U.S. Court of Appeals for the Ninth Circuit, 2020

Marilyn Bartholomew v. Chad Finke

Marilyn Bartholomew v. Chad Finke
U.S. Court of Appeals for the Ninth Circuit · Decided April 13, 2020

Marilyn Bartholomew v. Chad Finke

Opinion

NOT FOR PUBLICATION FILED UNITED STATES COURT OF APPEALS APR 13 2020 MOLLY C. DWYER, CLERK U.S. COURT OF APPEALS FOR THE NINTH CIRCUIT MARILYN BARTHOLOMEW, No. 19-15578 Plaintiff-Appellant, D.C. No. 3:18-cv-04590-CRB v. MEMORANDUM* CHAD FINKE, Court Executive Officer, Alameda County Superior Court; ANGELA BALL, Supervising Legal Research Attorney, Alameda County Superior Court, Defendants-Appellees.

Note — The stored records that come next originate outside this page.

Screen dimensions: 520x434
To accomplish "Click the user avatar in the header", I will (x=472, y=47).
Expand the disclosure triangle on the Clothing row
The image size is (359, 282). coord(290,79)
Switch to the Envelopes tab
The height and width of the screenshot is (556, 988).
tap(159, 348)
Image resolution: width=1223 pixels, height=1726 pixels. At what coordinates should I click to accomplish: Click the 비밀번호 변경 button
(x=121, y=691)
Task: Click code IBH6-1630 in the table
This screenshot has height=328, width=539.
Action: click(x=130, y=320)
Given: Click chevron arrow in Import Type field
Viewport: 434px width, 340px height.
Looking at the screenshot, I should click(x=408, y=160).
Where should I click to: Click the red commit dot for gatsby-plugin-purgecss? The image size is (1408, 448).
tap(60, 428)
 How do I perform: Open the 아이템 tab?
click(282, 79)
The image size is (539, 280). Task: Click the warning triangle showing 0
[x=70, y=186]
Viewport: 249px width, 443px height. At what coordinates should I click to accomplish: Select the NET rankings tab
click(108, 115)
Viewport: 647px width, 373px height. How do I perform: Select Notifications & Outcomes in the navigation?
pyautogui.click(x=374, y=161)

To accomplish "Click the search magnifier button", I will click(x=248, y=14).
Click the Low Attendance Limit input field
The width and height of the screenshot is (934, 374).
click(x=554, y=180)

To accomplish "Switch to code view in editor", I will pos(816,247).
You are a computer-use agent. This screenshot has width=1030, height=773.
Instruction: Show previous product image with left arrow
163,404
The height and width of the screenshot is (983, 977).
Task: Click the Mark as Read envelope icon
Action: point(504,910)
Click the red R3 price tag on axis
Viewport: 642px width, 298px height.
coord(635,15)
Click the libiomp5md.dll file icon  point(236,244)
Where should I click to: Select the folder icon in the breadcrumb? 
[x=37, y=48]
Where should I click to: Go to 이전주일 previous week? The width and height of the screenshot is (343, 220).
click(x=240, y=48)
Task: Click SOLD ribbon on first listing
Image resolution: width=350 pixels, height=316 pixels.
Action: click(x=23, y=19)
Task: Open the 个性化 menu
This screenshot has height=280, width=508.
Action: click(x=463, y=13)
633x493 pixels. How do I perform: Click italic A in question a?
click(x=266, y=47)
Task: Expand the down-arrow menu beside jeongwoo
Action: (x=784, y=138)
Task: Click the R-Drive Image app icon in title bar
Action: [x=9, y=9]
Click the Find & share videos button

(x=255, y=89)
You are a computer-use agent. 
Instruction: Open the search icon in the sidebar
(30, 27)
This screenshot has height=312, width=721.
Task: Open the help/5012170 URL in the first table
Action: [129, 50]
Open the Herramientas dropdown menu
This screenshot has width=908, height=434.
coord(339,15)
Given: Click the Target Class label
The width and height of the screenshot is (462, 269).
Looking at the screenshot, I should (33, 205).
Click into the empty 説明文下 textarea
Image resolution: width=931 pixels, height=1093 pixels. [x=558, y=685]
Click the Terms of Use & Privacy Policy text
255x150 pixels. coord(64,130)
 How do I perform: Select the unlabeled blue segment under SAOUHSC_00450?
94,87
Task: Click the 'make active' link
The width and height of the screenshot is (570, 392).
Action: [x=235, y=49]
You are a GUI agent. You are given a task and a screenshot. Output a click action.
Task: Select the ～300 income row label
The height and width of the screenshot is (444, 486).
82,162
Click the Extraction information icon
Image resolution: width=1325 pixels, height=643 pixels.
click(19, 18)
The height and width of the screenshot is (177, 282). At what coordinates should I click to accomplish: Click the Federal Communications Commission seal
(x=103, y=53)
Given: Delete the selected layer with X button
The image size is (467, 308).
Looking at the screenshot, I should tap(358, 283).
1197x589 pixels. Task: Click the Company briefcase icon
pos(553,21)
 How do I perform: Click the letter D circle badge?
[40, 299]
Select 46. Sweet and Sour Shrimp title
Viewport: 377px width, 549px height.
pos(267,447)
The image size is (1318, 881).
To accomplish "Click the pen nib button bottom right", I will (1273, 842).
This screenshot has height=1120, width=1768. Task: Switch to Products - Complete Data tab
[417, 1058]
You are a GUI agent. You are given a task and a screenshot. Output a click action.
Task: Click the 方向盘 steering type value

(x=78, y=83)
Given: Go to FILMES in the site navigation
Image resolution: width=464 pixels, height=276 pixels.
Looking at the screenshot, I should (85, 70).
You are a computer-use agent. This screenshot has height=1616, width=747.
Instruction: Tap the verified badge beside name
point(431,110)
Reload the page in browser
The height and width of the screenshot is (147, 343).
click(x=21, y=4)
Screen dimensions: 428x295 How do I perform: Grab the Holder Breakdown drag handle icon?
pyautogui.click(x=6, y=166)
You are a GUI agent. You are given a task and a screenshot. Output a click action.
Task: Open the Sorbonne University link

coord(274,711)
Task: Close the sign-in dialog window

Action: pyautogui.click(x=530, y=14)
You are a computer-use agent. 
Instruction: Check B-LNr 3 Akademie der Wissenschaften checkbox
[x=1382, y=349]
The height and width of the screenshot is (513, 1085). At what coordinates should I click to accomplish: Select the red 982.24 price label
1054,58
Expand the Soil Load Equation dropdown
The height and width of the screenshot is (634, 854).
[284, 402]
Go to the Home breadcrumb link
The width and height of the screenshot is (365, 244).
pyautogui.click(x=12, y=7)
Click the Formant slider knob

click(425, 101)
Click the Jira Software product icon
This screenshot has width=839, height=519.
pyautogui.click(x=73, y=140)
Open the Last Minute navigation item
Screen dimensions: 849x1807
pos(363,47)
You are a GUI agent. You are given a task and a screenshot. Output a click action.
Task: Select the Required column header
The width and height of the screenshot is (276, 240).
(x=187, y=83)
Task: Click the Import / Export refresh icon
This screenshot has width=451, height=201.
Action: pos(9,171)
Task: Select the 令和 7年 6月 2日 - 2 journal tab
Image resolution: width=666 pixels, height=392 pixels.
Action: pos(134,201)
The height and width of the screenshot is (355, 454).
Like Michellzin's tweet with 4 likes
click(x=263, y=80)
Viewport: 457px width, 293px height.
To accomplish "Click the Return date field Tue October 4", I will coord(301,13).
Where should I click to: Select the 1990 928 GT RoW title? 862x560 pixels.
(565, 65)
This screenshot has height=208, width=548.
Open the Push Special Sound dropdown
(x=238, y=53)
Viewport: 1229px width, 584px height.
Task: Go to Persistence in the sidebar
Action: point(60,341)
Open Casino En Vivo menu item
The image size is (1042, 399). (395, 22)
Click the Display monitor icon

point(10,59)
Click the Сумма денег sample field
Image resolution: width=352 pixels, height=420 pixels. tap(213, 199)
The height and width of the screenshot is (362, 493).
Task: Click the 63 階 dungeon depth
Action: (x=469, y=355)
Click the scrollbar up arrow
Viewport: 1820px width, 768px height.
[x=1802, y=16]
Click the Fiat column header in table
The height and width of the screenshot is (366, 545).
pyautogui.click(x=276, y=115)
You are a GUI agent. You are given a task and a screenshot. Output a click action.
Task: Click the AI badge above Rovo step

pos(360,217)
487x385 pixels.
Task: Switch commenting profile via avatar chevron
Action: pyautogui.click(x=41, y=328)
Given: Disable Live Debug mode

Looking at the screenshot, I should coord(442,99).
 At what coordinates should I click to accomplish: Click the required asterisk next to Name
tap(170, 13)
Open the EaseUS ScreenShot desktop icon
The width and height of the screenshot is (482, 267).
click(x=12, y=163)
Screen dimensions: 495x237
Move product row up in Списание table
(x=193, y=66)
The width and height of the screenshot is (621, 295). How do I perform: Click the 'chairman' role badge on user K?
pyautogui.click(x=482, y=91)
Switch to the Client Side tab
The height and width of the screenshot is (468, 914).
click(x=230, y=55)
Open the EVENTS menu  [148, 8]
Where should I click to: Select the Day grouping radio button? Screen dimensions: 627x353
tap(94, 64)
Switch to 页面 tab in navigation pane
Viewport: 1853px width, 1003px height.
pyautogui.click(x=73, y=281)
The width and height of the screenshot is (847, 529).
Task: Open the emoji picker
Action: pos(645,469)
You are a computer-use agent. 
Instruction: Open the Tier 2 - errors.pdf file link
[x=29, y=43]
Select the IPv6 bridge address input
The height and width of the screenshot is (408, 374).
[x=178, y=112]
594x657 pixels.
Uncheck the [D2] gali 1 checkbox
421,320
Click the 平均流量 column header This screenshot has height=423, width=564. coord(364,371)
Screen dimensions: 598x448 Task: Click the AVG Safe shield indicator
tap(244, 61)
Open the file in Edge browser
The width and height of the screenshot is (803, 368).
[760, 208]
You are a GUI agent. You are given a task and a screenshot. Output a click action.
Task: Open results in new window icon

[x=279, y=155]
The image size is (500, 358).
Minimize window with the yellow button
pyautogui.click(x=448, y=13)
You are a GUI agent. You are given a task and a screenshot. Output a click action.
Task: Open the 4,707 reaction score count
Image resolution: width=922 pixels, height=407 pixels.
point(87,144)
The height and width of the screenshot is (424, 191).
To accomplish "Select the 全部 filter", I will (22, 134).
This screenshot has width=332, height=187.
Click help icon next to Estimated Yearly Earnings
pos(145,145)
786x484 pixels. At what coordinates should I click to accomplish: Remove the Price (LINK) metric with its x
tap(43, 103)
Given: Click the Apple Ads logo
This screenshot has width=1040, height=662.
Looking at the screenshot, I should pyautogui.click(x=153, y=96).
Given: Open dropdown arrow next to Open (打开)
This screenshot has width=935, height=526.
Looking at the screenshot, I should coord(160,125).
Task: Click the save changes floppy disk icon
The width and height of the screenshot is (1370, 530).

Appeal from the United States District Court for the Northern District of California Charles R. Breyer, District Judge, Presiding Submitted April 7, 2020** Before: TASHIMA, BYBEE, and WATFORD, Circuit Judges.

Marilyn Bartholomew appeals pro se from the district court’s judgment in her action alleging federal and state law claims arising from prior state court proceedings. We have jurisdiction under 28 U.S.C. § 1291. We review de novo a

* This disposition is not appropriate for publication and is not precedent except as provided by Ninth Circuit Rule 36-3. ** The panel unanimously concludes this case is suitable for decision without oral argument. See Fed. R. App. P. 34(a)(2). dismissal under the Rooker-Feldman doctrine. Noel v. Hall, 341 F.3d 1148, 1154 (9th Cir. 2003). We affirm.

The district court properly dismissed Bartholomew’s action for lack of subject matter jurisdiction under the Rooker-Feldman doctrine because it amounted to a forbidden “de facto appeal” of state court decisions and raised claims that were “inextricably intertwined” with those state court decisions. See id. at 1163-65; see also Cooper v. Ramos, 704 F.3d 772, 782 (9th Cir. 2012) (explaining that the Rooker-Feldman doctrine bars “inextricably intertwined” claims where federal adjudication “would impermissibly undercut the state ruling on the same issues” (citation and internal quotation marks omitted)). Contrary to Bartholomew’s contention, she could not have proceeded solely on her requests for damages because they were also barred under the Rooker-Feldman doctrine. See Cooper, 704 F.3d at 782.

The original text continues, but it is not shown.